Shell demands that the biofuels we purchase are produced in a way that is environmentally and socially responsible when reviewed across the life cycle of its production chain. We currently buy biofuels from more than 100 suppliers around the world, which are blended into our own fuels in many countries. Government mandates in these countries require fuel retailers to blend a certain percentage of biofuels into their petrol or diesel.
We introduced our own sustainability contract clauses when no industry standards existed and certified material was not available to purchase. These contract clauses aim to drive improvements in human rights standards and biodiversity from the biofuels that we purchase. In 2014, more than 99% of biofuel volumes that Shell bought and blended into petrols were covered by these contract clauses, while around 40% of these volumes were certified as sustainable by an independent auditor (working to standards set out in the European Union’s Renewable Energy Directive).
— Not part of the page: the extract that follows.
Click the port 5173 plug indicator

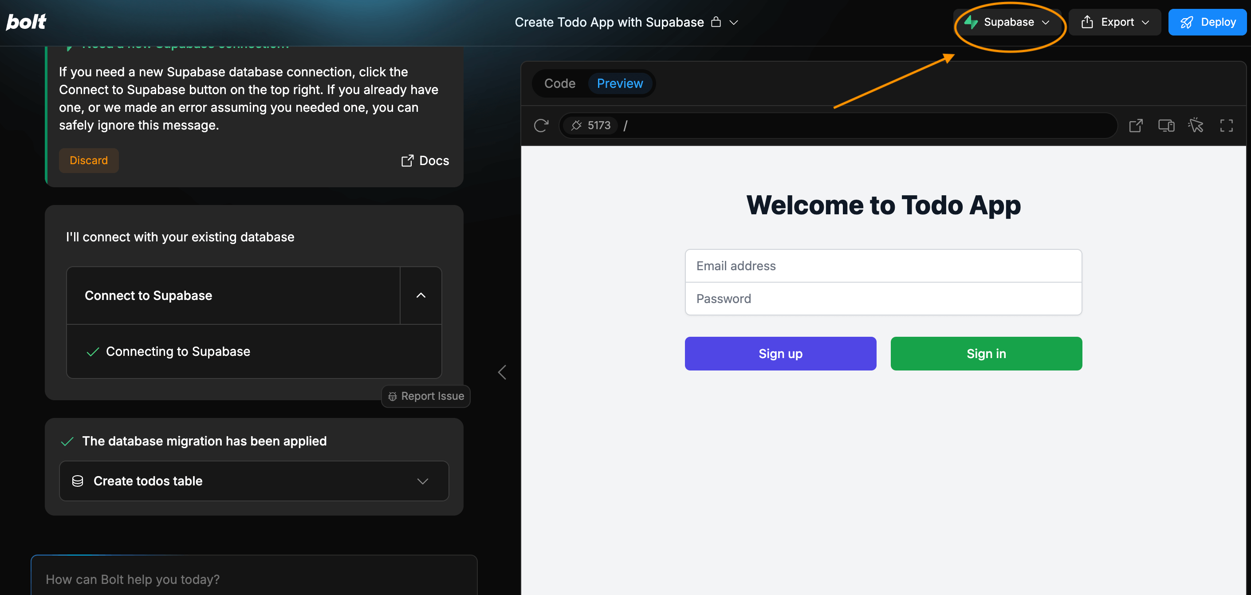coord(591,125)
We are working to increase the proportion of independently certified volumes and we support the adoption of international standards such as Bonsucro for sugar cane, the Round Table on Responsible Soy, the Roundtable on Sustainable Biomaterials and the Roundtable on Sustainable Palm Oil (RSPO). Every year, 100% of the palm oil that Shell blends is either independently certified by RSPO, the International Sustainability and Carbon Certification or covered by offsets from GreenPalm. We are working to increase the purchase of certified sustainable sugar-cane ethanol and soy biodiesel.
We continue to invest in new ways of producing biofuels from sustainable feedstocks, such as biofuels made from waste product or cellulosic biomass. These advanced biofuels will potentially emit less CO2 in the production process than the biofuels available today.
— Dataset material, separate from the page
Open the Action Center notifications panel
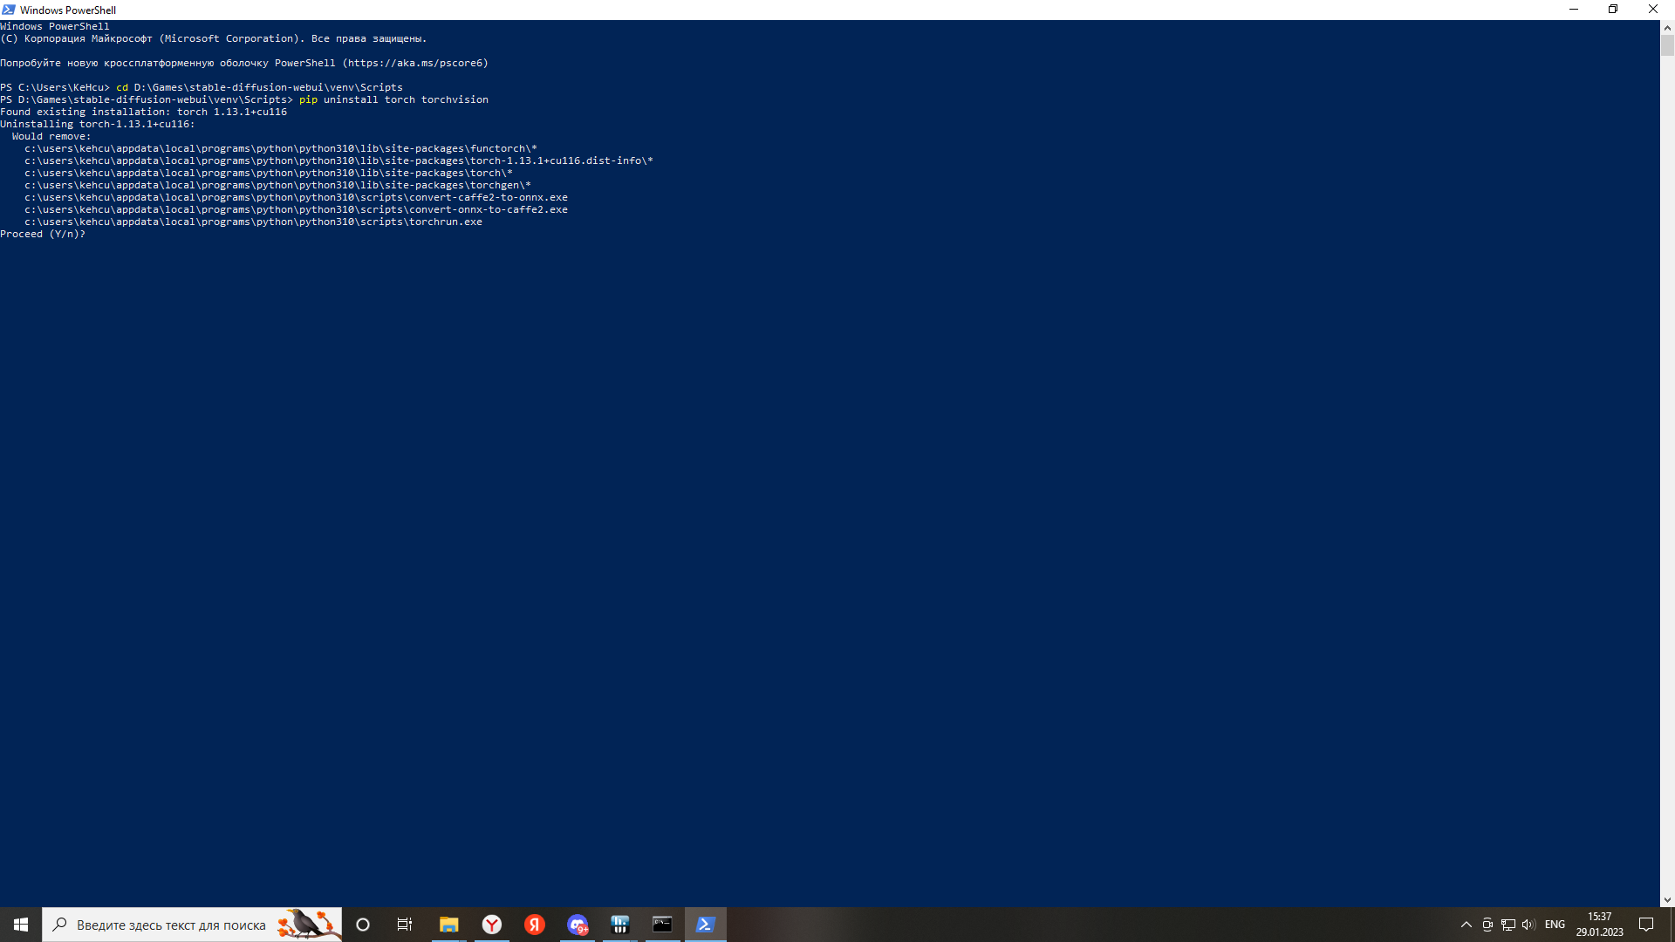1675x942 pixels. 1646,925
In 2012, we built a pilot plant for advanced biofuels at our Technology Centre in Houston, USA, to produce biofuels that can be more easily mixed with petrol or diesel. The pilot plant converts cellulosic biomass, which are non-food plants, into a range of products, including petrol, diesel and aviation fuel. In 2015, Shell will build a pilot plant to test technology that will produce cellulosic ethanol.
In Brazil, Raízen completed the construction of a plant at its Costa Pinto mill to produce advanced biofuels from sugar-cane waste. The technology is provided by Iogen Energy. It is expected to produce 38 million litres of cellulosic ethanol a year.